Sempre più sentenze di tribunali israeliani per sgomberare famiglie palestinesi dalle loro case. Anche il governo di Tel Aviv contribuisce all’operazione abbattendo abitazioni che definisce abusive: dal 1967 ad oggi le demolizioni sono state circa 2mila, ma nel mirino delle autorità ci sono 15mila costruzioni da abbattere.
Gerusalemme (AsiaNews/Agenzie) - Un gruppo di 40 coloni israeliani ha assaltato con la forza una palazzina abitata da palestinesi a Sheikh Jarrah, Gerusalemme est, nel tentativo di espropriarla. Ieri, impugnando una sentenza del tribunale israeliano che attribuiva loro la proprietà della casa, i coloni hanno fatto irruzione nella palazzina abitata dalla famiglia al-Kurd accompagnati da una sorta di guardia privata.
 
I 29 palestinesi si sono trovati per strada sotto la pioggia, mentre i coloni buttavano dalle finestre i loro effetti personali. Alcuni testimoni affermano che la polizia ha tardato ad intervenire permettendo ai coloni di prolungare il loro assalto.
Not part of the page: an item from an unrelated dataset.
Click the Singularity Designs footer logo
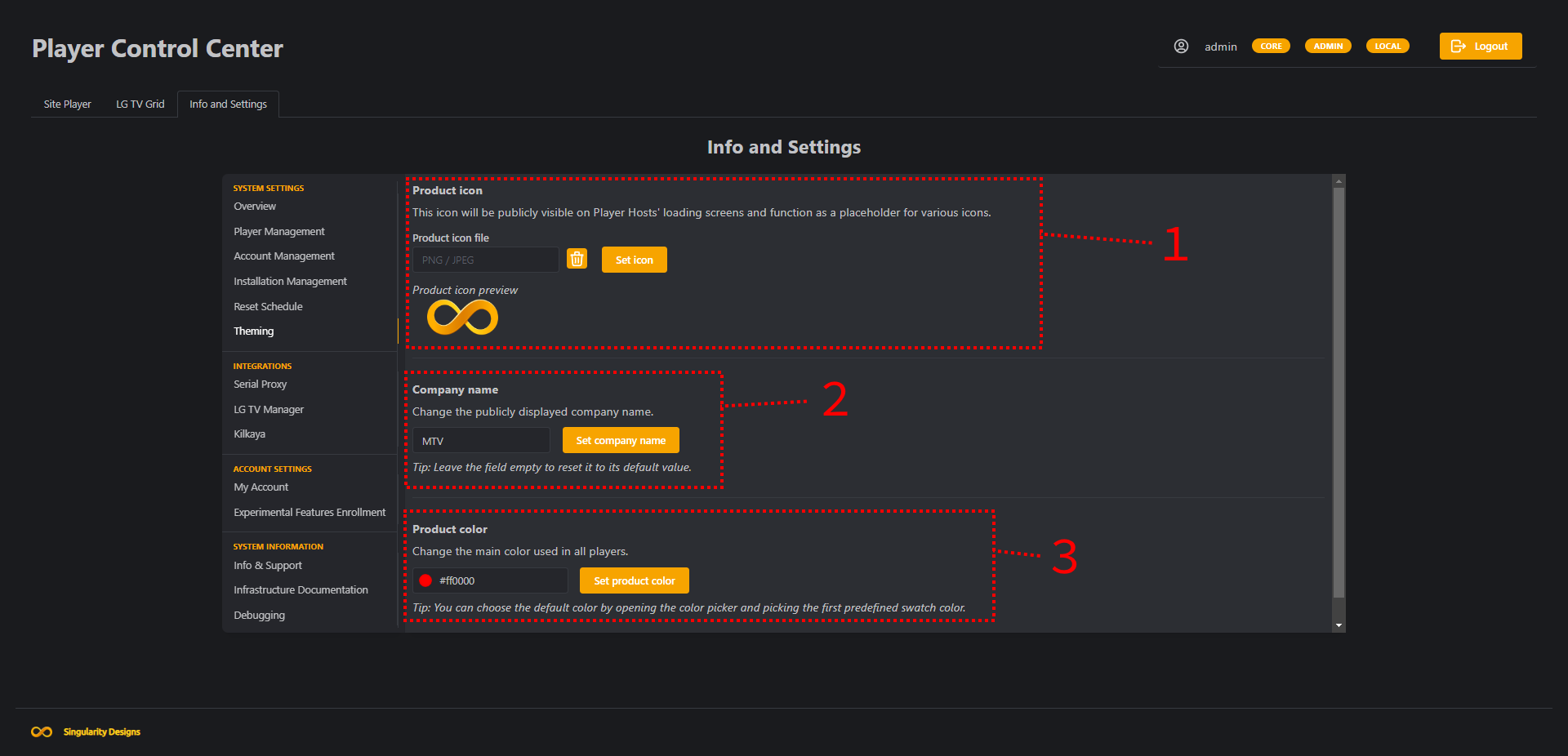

Solo più tardi gli agenti si sono frapposti tra i sostenitori dei coloni ed alcuni dei palestinesi ormai venuti alle mani.
 
Attivisti palestinesi ed israeliani per i diritti umani, radunati nell'organizzazione Grassroots Jerusalem, per questa sera hanno indetto una veglia di protesta a Sheikh Jarrah per denunciare l’aggressione ed il fenomeno degli espropri forzati, sempre più frequenti nella zona araba di Gerusalemme.
 
Il caso della famiglia al-Kurd è solo l’ultimo registrato negli ultimi mesi. Il 30 ottobre una vicenda simile ha visto protagonista la famiglia Salah, residente a Beit Safafa. Una decina di coloni hanno fatto irruzione nella casa dei palestinesi affermando di aver acquistato l’abitato da un presunto proprietario armeno. Il Palestinian News Network riporta che i Salah hanno documenti che provano la proprietà dal 1966, ma in agosto la sentenza dell’Alta corte di giustizia israeliana ha emesso un’ordinanza di sgombero per la famiglia. All’irruzione sono seguiti tafferugli che hanno costretto in ospedale i cinque membri della famiglia. Due di loro, Sheha e Ali Ibrahim, hanno rispettivamente 89 e 100 anni.
 
Agli espropri dei coloni si aggiungono poi le demolizioni di proprietà palestinesi da parte delle autorità israeliane. Le ultime sono avvenute il 27 ottobre a Shuafat, Zur Baher, Silwan e Jabel Mukabar dove i bulldozer hanno abbattuto cinque abitati affermando che si trattava di costruzioni abusive.
 
Con questi metodi, dal 1967 ad oggi sono state abbattute 2mila case di palestinesi a Gerusalemme est; 400 solo nel 2008. Le costruzioni "abusive", in attesa di essere demolite, sono 15mila. A partire dalla Guerra dei sei giorni Israele ha insediato nella zona orientale della Città Santa quasi 190mila coloni contravvenendo alle leggi internazionali che sanciscono l’illegalità della presenza di Tel Aviv nei Territori occupati.
 
Il rabbino Yehiel Grenimann, membro dell’organizzazione israeliana Rabbis for Human Rights,afferma che il caso della famiglia al-Kurd “è l’ennesimo in cui i coloni impugnano la legge” per cacciare i palestinesi dalle loro case ed “è solo l’ennesimo passo per cacciarli fuori dalla zona”.
 
Il problema degli insediamenti illegali israeliani in territorio palestinese, a Gerusalemme est come in Cisgiordania, è il principale ostacolo alla ripresa dei colloqui di pace. L’Autorità palestinese chiede il congelamento di nuove colonie o almeno una moratoria di 9-12 mesi nella concessione di permessi per nuove costruzioni nella West Bank. Ma il governo di Tel Aviv non intende sospendere le costruzione e rilancia. Circa 2500 cantieri, aperti da tempo, proseguiranno i loro lavori. Ad essi se ne aggiungeranno altri 455 approvati dal governo di Benyamin Netanyahu ad inizio settembre.
 
A complicare ancor di più la situazione è giunta poi la visita a Gerusalemme di Hillary Clinton (vedi AsiaNews, 02/11/2009, “La visita di Hillary Clinton in Israele innesca la Terza Intifada”). Il 31 ottobre il Segretario di Stato Usa ha incontrato Netanyahu e al termine dei colloqui ha affermato che il processo di pace deve riprendere anche se Israele non congela gli insediamenti nei territori occupati. Una inversione a u rispetto alla posizione sin qui sostenuta dal presidente Usa Obama e dal suo inviato in Medio oriente, George Mitchell.